Some don't, and I guess they tend to get the label unpythonic.
They might be very useful, but they don't fit so well into the
Python world. One concrete example in Zope 2 is extension classes,
which was a foundation for the persistence mechanism in ZODB.
While useful, they did magic thing under the hood which for instance
made pyChecker puke. Zope also did magic things in the imports
that were a bit bewildering. 

Python is a bit different in this respect from many other programming
languages, such as Perl--where the motto is "there's more than one way
to do it", or Tcl--which has such a rudimentary syntax that it's 
common practice to more or less create a new syntax for every new 
problem domain.

This is also supported by the fact that you get a lot more Google hits
for "Pythonic programming" than you get for "Javaesque programming" or
"Perlish programming" or "Tclish Programming" etc. Python code seems
to be distinctive in having a particular character, and the Python
community seems to have a lot less Cowboy Programmers than most other
languages. If you hate to conform to standards, you won't like Python
I guess. Maybe the significant indentation serves as a kind of EQ test?

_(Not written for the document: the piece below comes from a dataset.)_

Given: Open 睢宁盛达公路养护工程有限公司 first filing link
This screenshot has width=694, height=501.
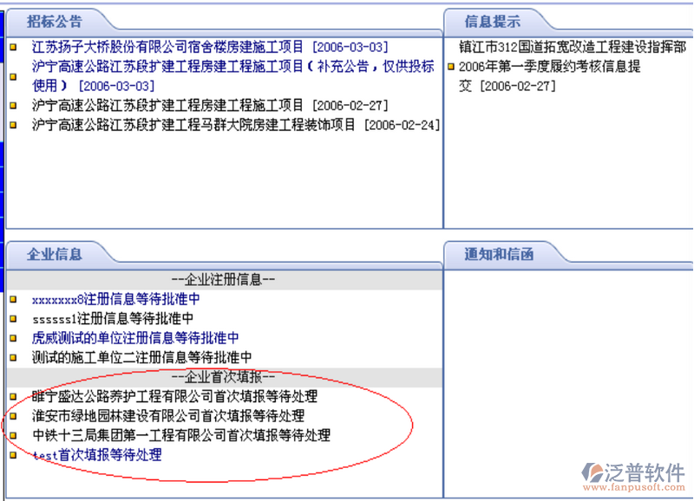Looking at the screenshot, I should pyautogui.click(x=174, y=397).
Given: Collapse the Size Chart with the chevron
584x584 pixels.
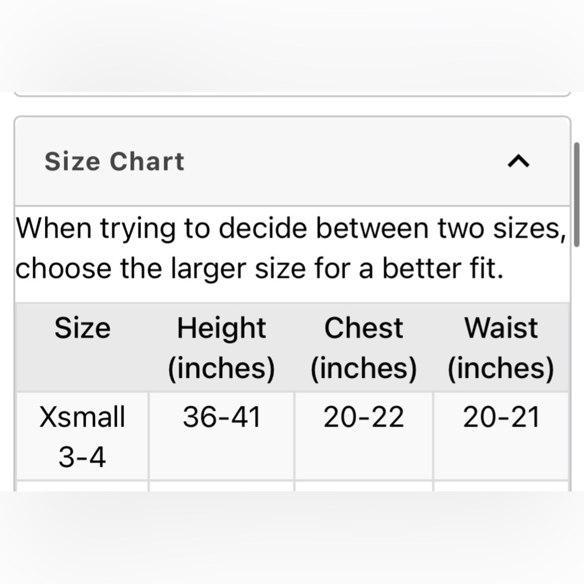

I think this feeling of quickly feeling at home in new code is an
important part of Python's usefulness. See e.g. Eric Raymond's
LJ article: http://www2.linuxjournal.com/article/3882

"... That was my first surprise. My second came a couple of hours into the project, when I noticed (allowing for pauses needed to look up new features in Programming Python) I was generating working code nearly as fast as I could type. When I realized this, I was quite startled. An important measure of effort in coding is the frequency with which you write something that doesn't actually match your mental representation of the problem, and have to backtrack on realizing that what you just typed won't actually tell the language to do what you're thinking. An important measure of good language design is how rapidly the percentage of missteps of this kind falls as you gain experience with the language.

When you're writing working code nearly as fast as you can type and your misstep rate is near zero, it generally means you've achieved mastery of the language. But that didn't make sense, because it was still day one and I was regularly pausing to look up new language and library features!

This was my first clue that, in Python, I was actually dealing with an exceptionally good design. Most languages have so much friction and awkwardness built into their design that you learn most of their feature set long before your misstep rate drops anywhere near zero. Python was the first general-purpose language I'd ever used that reversed this process."

What Eric talks about here is to a large degree an aspect of the core
language, but this useful feeling of familarity gets even bigger if
libraries and frameworks build on established Python concepts and
habits.

I.e. if you wrap C++ iterators, a Python programmer will want to be
able to write:

for x in x_list:
    do_something(x)

For someone who is thinking in C++, it will be natural to expose
the C++ iterators more thinly, and you'll probably end up writing:

pos = x_list.first()
while pos != x_list.end():
    x = pos.deref()
    do_something(x)
    pos.incr()

The programmer who writes this wrapper will probably complain that
Python lacks "real" for loops and ++ operator. The python programmer
who uses this code won't be very happy, and if he makes a pos.incr()
followed by pos.deref() without checking x_list.end() first, he'll
probably get a segmentation error, which is very unpythonic!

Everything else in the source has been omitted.